Youssoupha : J’ai deux exemples qui me viennent à l’esprit là, un ancien et un plus récent. Par exemple dans « Eternel Recommencement », je disais « j’ai plus d’amour pour sheitan que pour certains chefs d’État d’Afrique ». C’est quand même un peu excessif de dire ça comme ça. Maintenant le truc c’est que lorsque je l’écoute et même si je ne cautionne pas, je sais pourquoi je l’ai dit. Je ne raie pas parce que j’étais dans une émotion où ma haine, ma colère était excessives et du coup c’est comme ça que je voulais l’exprimer, pour que ça les dérange aussi… Mais maintenant quand j’écoute je me dis que c’était vraiment exagéré, mais c’était mon point de vue à ce moment-là, avec ses excès… mais que Dieu me pardonne. Et plus récemment, on m’a sorti un passage de mon outro de Noir Désir (outro que je n’ai jamais écouté depuis le jour où je l’ai enregistré en one shot) où apparemment je dis « avec l’amour je peux tout faire, avec la haine jpeux mieux faire encore ». Ca me fait sourire parce que c’est un album qui parle d’amour et tout… je dois dire que je ne suis pas vraiment d’accord avec cette phrase, mais je sais que quand je l’enregistre, le contexte fait que c’est le dernier morceau de l’album, que j’enregistre en impro… et comme on sortait l’album en indé, qu’on a eu pas mal de bâtons dans les roues c’était un peu « nous contre le reste du monde » et avoir autant d’adversité ça ma galvanisée aussi, ça a été un moteur… je pense que c’est pour ça que je dis « avec l’amour jpeux tout faire, avec la haine jpeux mieux faire encore », je ne suis pas fier de dire ça, mais à ce moment-là c’est une parole tout à fait justifiée. Je ne veux surtout pas me censurer ou regretter après coup, c’est aussi une façon d’accepter son passé et ses états d’âme. Je refuse qu’on prenne mes paroles comme une voix de la raison, même moi je trouve que ce que je dis peut être parfois léger (des fois je dis quand même des trucs pertinents aussi !… ), mais non, il ne faut pas prendre ma parole comme parole d’évangile.

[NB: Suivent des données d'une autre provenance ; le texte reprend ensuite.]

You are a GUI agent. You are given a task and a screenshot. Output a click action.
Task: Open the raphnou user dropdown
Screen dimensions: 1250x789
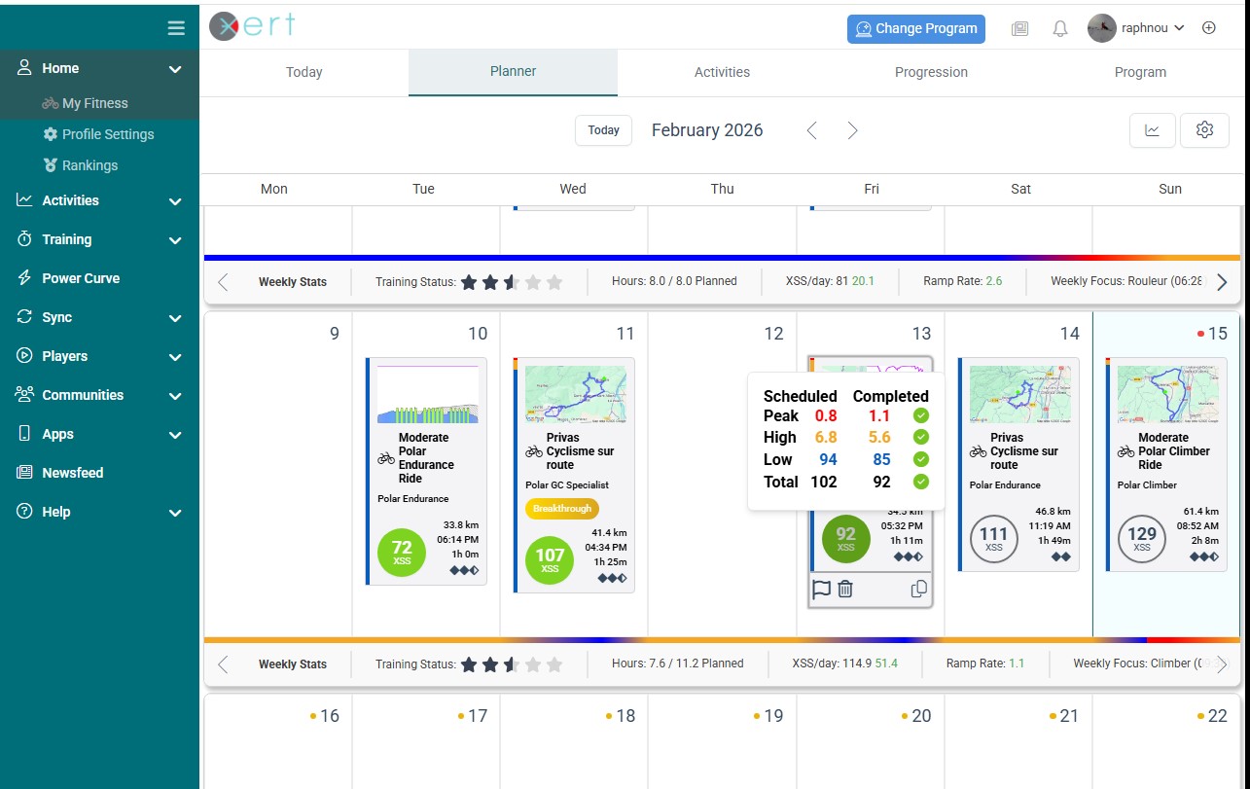click(1135, 28)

repreZent : Avant de terminer notre interview, nous aimons posé cette question : repreZent ça veut dire quoi pour toi ?
Youssoupha : Spontanément c’est le titre de Nas qui est dans mon top 3 de tous les titres rap US et français confondu… repreZent c’est ça. repreZent le rap français, repreZent notre culture, repreZent qui l’on est.… Qu’on me laisse faire du rap, juste qu’on me laisse faire du rap. C’est ça pour moi repreZenter.

repreZent : Merci, je crois qu’on a fait le tour là, merci.
Youssoupha : Que demande le peuple ?

repreZent : Ah bein ça c’est une bonne question tiens, que demande le peuple ?
Youssoupha : Que demande le peuple ? À ce que l’on arrête de constamment monter les gens contre les autres, qu’on arrête de lui dire ça c’est mauvais, ça c’est mal… Qu’on arrête de cultiver chez les gens le mépris, la séparation, la distance pour des raisons culturelles, ethniques, etc. Parce que contrairement à ce que l’on croit les gens ne sont pas autant vicieux ou méchants, les gens sont ouverts à la culture, aux autres gens, aux autres affaires. Maintenant on donne l’impression, dans l’imaginaire collectif, dans le message médiatique qu’il y a une guerre entre les communautés alors qu’il y a un principe de tolérance qui s’il était mis en avant serait compris, les gens comprennent les nuances.